“Parlami”, il nuovo singolo di Lemuri Il Visionario, affronta con sensibilità uno dei temi più urgenti del nostro tempo: la difficoltà di comunicare davvero in una società che troppo spesso privilegia l’apparenza rispetto all’autenticità. Attraverso un linguaggio diretto e profondamente emotivo, il cantautore invita ad abbattere le maschere, riscoprendo il valore dell’empatia, dell’ascolto e della condivisione. Un brano che non si limita a raccontare il disagio contemporaneo, ma prova a trasformarlo in un’occasione di riflessione e speranza. In questa intervista a Mondo Spettacolo, Lemuri Il Visionario approfondisce il significato della canzone, il ruolo della musica come strumento di dialogo e il bisogno, oggi più che mai, di ritrovare il coraggio di essere sé stessi.
Nel brano parli di una società fatta di maschere. Quali sono quelle che vedi più spesso oggi?
Quelle della perfezione, del controllo, della forza e dell’autosufficienza, del compiacimento attraverso la finta allegria, dell’ironia e del distacco, tutte usate per non mostrare i propri sentimenti più profondi e le proprie ferite emotive.
Quanto è difficile mostrarsi autentici nel mondo contemporaneo?
Sempre di più. I social ci insegnano che è necessario apparire belli, forti e simpatici per avere un virtuale riconoscimento o addirittura al contrario raccontare al mondo proprie sofferenze fisiche. Ma anche quella è una maschera per ottenere un riconoscimento.
Pensi che la musica possa ancora favorire un dialogo sincero tra le persone?
Assolutamente sì. La musica e l’arte in generale rimangono tra i mezzi più potenti e universali per superare barriere linguistiche, culturali e generazionali. Creare bellezza con sincerità rimane il gesto più trasgressivo e rivoluzionario da attuare per ribellarsi ad un mondo governato sempre di più dal dio denaro.
“Parlami” denuncia una mancanza di empatia. Da dove nasce, secondo te, questa difficoltà nel comprendere gli altri?

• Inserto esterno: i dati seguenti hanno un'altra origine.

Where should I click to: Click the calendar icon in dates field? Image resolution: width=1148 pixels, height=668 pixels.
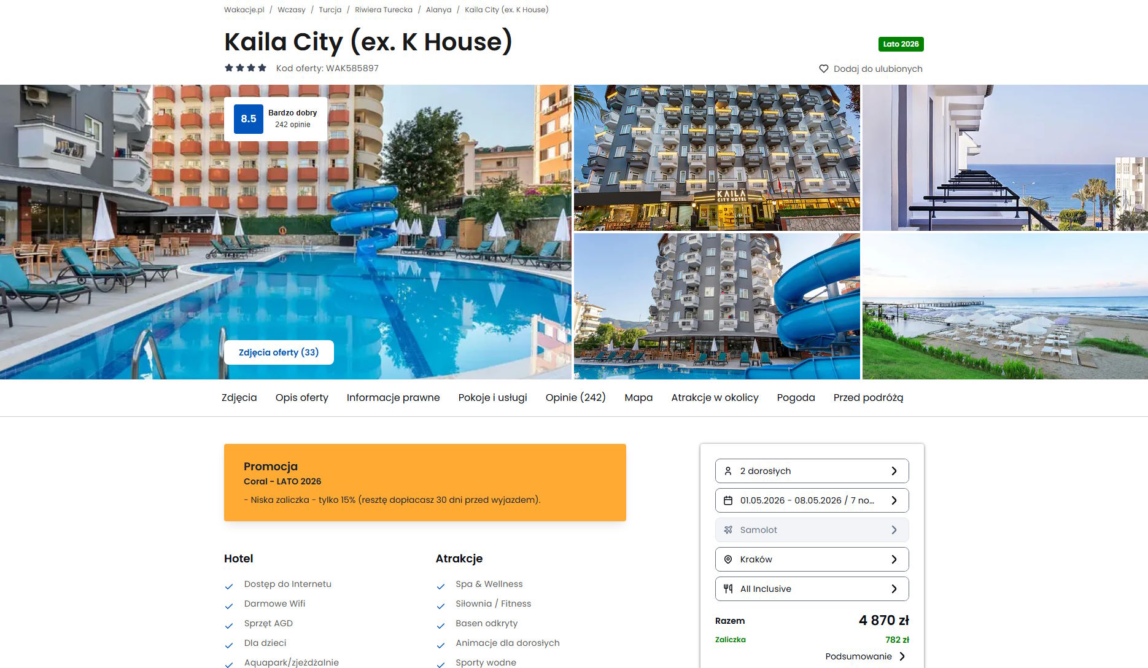click(728, 500)
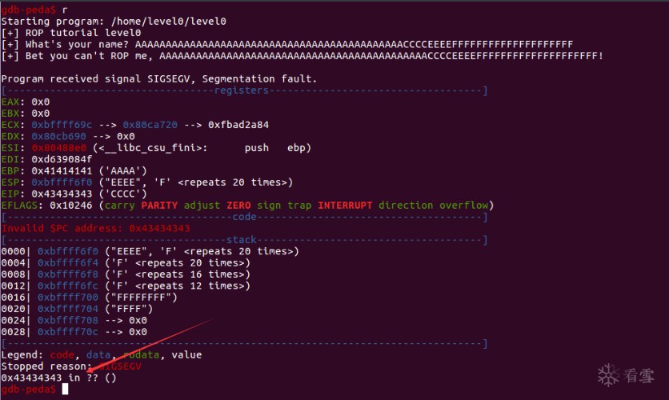Click the EBP register label

(10, 170)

Sicuramente dall’indifferenza e dall’isolamento sociale. Oggi si tende a comunicare a distanza attraverso un’immagine o un video ma l’empatia vera si sviluppa soltanto nel confronto diretto con l’altro. Sarebbe sempre più necessario chiedere tempo e attenzione in un’epoca sempre più caratterizzata dal concetto di “scroll”. I social network aiutano davvero a comunicare oppure aumentano le distanze?
Accorciano sicuramente le distanze geografiche ma non contempo aumentano quelle nel luogo in cui viviamo.
Quale ruolo può avere un artista nel raccontare questi disagi collettivi?
Può servire ad accendere una fiammella di consapevolezza e di speranza nel cuore di chi erroneamente non crede più nei propri sogni e si accontenta di sopravvivere in un’esistenza che non gli somiglia. Il segreto della felicità è vivere cercando di essere il più possibile sé stessi.
Hai ricevuto testimonianze da persone che si sono riconosciute nel brano?
Per fortuna si. E devo dire che mi ha fatto davvero molto piacere da un lato e allo stesso tempo paura constatare che sempre più persone soffrono di solitudine.
Se potessi lasciare un messaggio a chi si sente solo, quale sarebbe?
Cercare di pensare sempre più spesso che quest’esistenza è un miracolo unico e straordinario e che, anche se tutto sembra dirci il contrario, non è mai troppo tardi per cambiare le situazioni che ci fanno soffrire.